La déportation
Le 25 août 1942, Norbert Sperber, le frère aîné de mon ami Isidore, est venu de Castres à l’improviste. Son frère avait été arrêté la veille par des gendarmes ! Lui, par chance, ne se trouvait pas à la maison, et ses parents, on ne sait pour quelle raison, n’ont pas été inquiétés. Parmi les hypothèses envisagées, il y avait celle qu’Isidore aurait été pris pour rejoindre un contingent de jeunes, pour la construction du fameux mur de l’Atlantique, dont nous avions entendu parler. En fait, nous voulions nous persuader qu’en France non occupée nous étions en sécurité ! Il nous a fallu bien vite déchanter lorsque le lendemain à l’aube, le mercredi 26 août 1942, des gendarmes ont violemment frappé à notre porte.

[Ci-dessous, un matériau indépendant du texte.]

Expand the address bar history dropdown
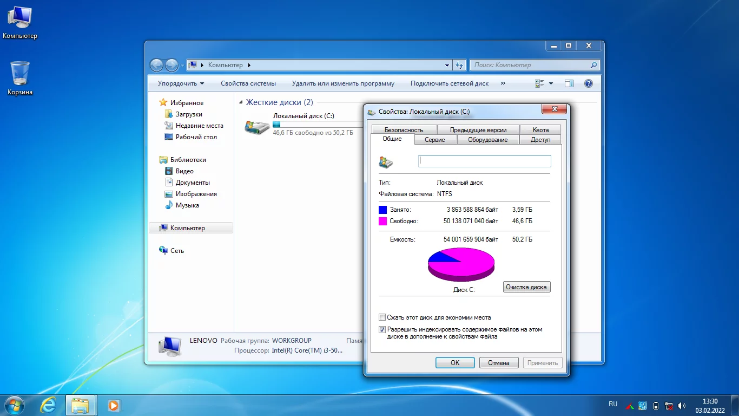Viewport: 739px width, 416px height. (x=447, y=65)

Norbert avait dormi à la maison. Mon père, d’un geste, nous a désigné la porte donnant sur la cour. Précipitamment nous sommes sortis. Restés cachés derrière un muret durant un long moment et ne voyant pas les gendarmes partir, nous nous sommes enfuis par une porte latérale. Par chance l’immeuble se trouvait à l’angle d’une rue et avait deux issues. J’ignorais bien sûr que les gendarmes attendaient que mes parents et Erika se préparent pour les emmener.

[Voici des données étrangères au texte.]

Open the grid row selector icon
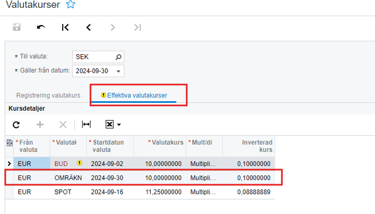Screen dimensions: 375x214 pos(10,142)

Norbert a pris l’autocar pour retourner chez lui tandis que j’ai couru frapper à la porte d’un officier en retraite. Dans son uniforme de commandant il m’avait impressionné par son allure. Je le savais gaulliste et pensais naïvement pouvoir compter sur son aide. Mon père le considérait comme un ami et se rendait chez lui pour écouter Radio-Londres. J’ignore toutefois en quelle langue ils communiquaient, mon père ne parlant pas français.

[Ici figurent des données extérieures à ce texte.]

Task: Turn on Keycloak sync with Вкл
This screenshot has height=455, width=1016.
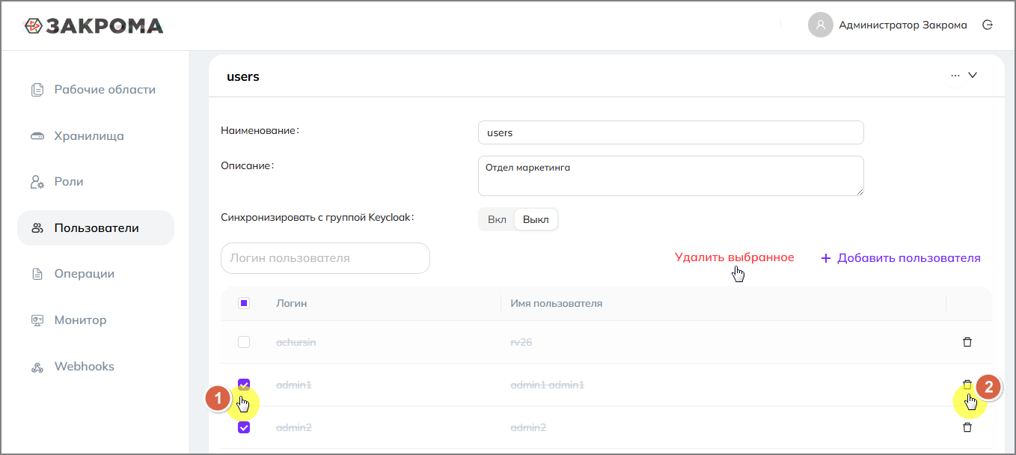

Longuement j’ai sonné à sa porte. Contrairement à mon attente, elle est restée fermée. Pourtant j’ai entendu des pas derrière elle ! Savait-il pourquoi j’insistais tant ? Pour quelle raison refusait-il de venir à mon secours ? Je l’ignore ! Il ne prenait pourtant à ce moment aucun risque. Être gaulliste semble avoir été sa seule qualité ! Après la Libération, j’ai appris qu’il était devenu le responsable de la Résistance locale ! Quelle ironie ! À mon égard, il avait manifestement manqué de courage et de solidarité.
« Le silence des pantoufles est plus dangereux que le bruit des bottes. »
Obligé de faire un grand détour, sa maison jouxtant la gendarmerie, je me rendis chez le Dr Ricalens, ne pouvant aller chez nos amis Brunel, Crayol ou Pauline au Padouvenc-Notre-Dame , nos bonnes relations avec eux étant trop connues. Lui seul pouvait se rendre auprès de mon père sans éveiller de soupçons. En possession d’une voiture, rare à l’époque, il aurait pu éventuellement me conduire à une cachette.
La domestique m’apprit que le médecin, malgré l’heure matinale, était déjà auprès d’une de ses malades. Désemparé, angoissé, ne sachant où aller, j’ai demandé à rester dans l’entrée qui faisait office de salle d’attente. Soudain, la sonnerie de la porte m’a fait tressaillir ; au lieu de me cacher, instinctivement j’ouvris et me suis trouvé nez à nez avec deux gendarmes venant voir le docteur à mon sujet. Le brigadier m’a interrogé avec agressivité :
– Tu t’appelles comment ?
– Paul !
– Paul comment ?
– Schaffer.
– Ça fait un sacré bout de temps qu’on te court après, on t’emmène ! Tes parents sont arrêtés et déjà loin !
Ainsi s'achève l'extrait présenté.